Avant de monter aux barricades, laissez-moi vous expliquer…
Les spécialistes de l’Inde antique sont formels : aucune religion de ce nom n’a jamais été fondée par qui que ce soit, et il n’existe aucune trace du mot « hindou » dans les langues ancestrales que sont le sanskrit et le tamoul. Mais d’où vient-il, alors?
En remontant à l’époque des conquêtes d’Alexandre le Grand, au 4e siècle avant notre ère, on découvre qu’après avoir franchi le fleuve Sindhu, il le rebaptisa du nom d’«Indus» pour en faciliter la prononciation par les Grecs. Et c’est ainsi que ses armées en sont venues à appeler «Inde» le pays situé à l’est de ce fleuve.
Par la suite, les envahisseurs musulmans ont toutefois renommé ce même fleuve «Hindou», car dans leur langue – le parsi –, le «s» se prononçait comme un «h», si bien qu’ils donnèrent au pays à l’est du fleuve le nom d’«Hindoustan», et celui d’«Hindous» à ses habitants.
Le mot hindoo (aussi écrit hindu) ne fait son entrée dans la langue anglaise qu’au 17e siècle. S’il désigne toujours, au départ, les habitants de l’Inde devenu l’Hindoustan, il en vient graduellement à désigner plus précisément les personnes ayant choisi de rester fidèles aux pratiques rituelles et spirituelles de leurs ancêtres plutôt que de se convertir à l’islam.
C’est ainsi qu’au 19e siècle, par souci de simplification, les Anglais inventent le mot hinduism – devenu «hindouisme» en français – pour regrouper les diverses doctrines, croyances et pratiques du sous-continent indien en un système unifié, sur le modèle des grandes religions connues des Occidentaux de l’époque.
Erreur!
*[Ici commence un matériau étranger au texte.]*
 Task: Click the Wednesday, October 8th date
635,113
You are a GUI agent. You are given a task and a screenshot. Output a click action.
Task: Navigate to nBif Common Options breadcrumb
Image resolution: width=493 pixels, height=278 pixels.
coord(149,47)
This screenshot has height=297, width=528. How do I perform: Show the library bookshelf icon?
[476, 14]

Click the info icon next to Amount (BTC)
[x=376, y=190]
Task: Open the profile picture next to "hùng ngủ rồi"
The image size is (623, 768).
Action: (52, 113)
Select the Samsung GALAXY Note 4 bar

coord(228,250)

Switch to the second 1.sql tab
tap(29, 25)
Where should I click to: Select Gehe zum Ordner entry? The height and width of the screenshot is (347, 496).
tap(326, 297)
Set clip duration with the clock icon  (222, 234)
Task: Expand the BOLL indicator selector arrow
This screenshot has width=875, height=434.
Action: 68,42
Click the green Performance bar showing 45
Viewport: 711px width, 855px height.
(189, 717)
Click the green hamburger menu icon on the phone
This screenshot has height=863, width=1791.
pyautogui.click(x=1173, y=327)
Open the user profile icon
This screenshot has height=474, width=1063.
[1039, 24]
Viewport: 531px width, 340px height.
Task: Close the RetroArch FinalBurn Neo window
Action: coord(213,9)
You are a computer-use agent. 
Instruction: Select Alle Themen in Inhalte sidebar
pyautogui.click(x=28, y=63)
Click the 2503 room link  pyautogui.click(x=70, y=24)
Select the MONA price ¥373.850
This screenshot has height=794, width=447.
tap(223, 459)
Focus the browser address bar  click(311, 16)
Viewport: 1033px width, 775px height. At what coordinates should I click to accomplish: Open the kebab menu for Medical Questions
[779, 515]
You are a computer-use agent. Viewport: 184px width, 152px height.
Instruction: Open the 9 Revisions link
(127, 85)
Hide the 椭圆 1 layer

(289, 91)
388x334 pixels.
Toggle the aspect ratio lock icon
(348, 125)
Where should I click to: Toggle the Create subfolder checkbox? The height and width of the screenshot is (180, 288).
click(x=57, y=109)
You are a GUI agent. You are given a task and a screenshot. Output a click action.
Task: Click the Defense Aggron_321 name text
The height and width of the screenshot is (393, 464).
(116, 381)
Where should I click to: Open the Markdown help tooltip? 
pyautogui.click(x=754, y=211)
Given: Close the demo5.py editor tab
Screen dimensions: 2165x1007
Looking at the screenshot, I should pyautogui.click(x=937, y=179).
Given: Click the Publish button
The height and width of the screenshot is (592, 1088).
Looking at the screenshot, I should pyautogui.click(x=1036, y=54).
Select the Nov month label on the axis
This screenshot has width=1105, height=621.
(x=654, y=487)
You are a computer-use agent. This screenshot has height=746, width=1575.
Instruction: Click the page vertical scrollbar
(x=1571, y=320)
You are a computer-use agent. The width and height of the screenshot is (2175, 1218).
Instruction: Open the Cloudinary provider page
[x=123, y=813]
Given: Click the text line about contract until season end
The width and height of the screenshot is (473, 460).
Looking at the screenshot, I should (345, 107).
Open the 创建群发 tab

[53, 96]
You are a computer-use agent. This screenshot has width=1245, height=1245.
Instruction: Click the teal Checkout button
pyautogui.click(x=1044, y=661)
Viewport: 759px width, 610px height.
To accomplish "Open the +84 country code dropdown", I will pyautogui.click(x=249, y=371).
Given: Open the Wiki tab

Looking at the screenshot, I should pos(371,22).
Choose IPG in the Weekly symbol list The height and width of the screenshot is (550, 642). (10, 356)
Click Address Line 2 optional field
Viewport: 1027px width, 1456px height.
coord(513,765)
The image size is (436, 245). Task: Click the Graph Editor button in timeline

Les multiples traditions spirituelles qui prévalent en Inde sont en fait autant de «religions» distinctes, et souvent mutuellement exclusives, qu’il s’agisse du shivaïsme, du jaïnisme, du sikhisme ou du vaishnavisme, pour n’en nommer que quelques-unes. Toutes les formes de cultes qui en dérivent ont leurs propres coutumes, leurs propres pontifes et leurs propres guides spirituels, parfaitement indépendants les uns des autres.
Reste que, même si le mot «hindou» tire son origine de considérations purement géographiques, et même si l’«hindouisme» est né de l’imagination d’intellectuels occidentaux, ces mots ont fait leur chemin dans l’usage. Si bien que les Indiens d’obédience religieuse – toutes doctrines confondues – ou simplement traditionalistes dans l’âme ont fini par se dire eux-mêmes collectivement «hindous», tout en sachant qu’ils pratiquent en fait des douzaines de religions différentes, si tant est qu’ils en pratiquent une! En ce sens, on peut donc en quelque sorte dire que l’hindouisme «existe», mais sans avoir jamais vraiment existé.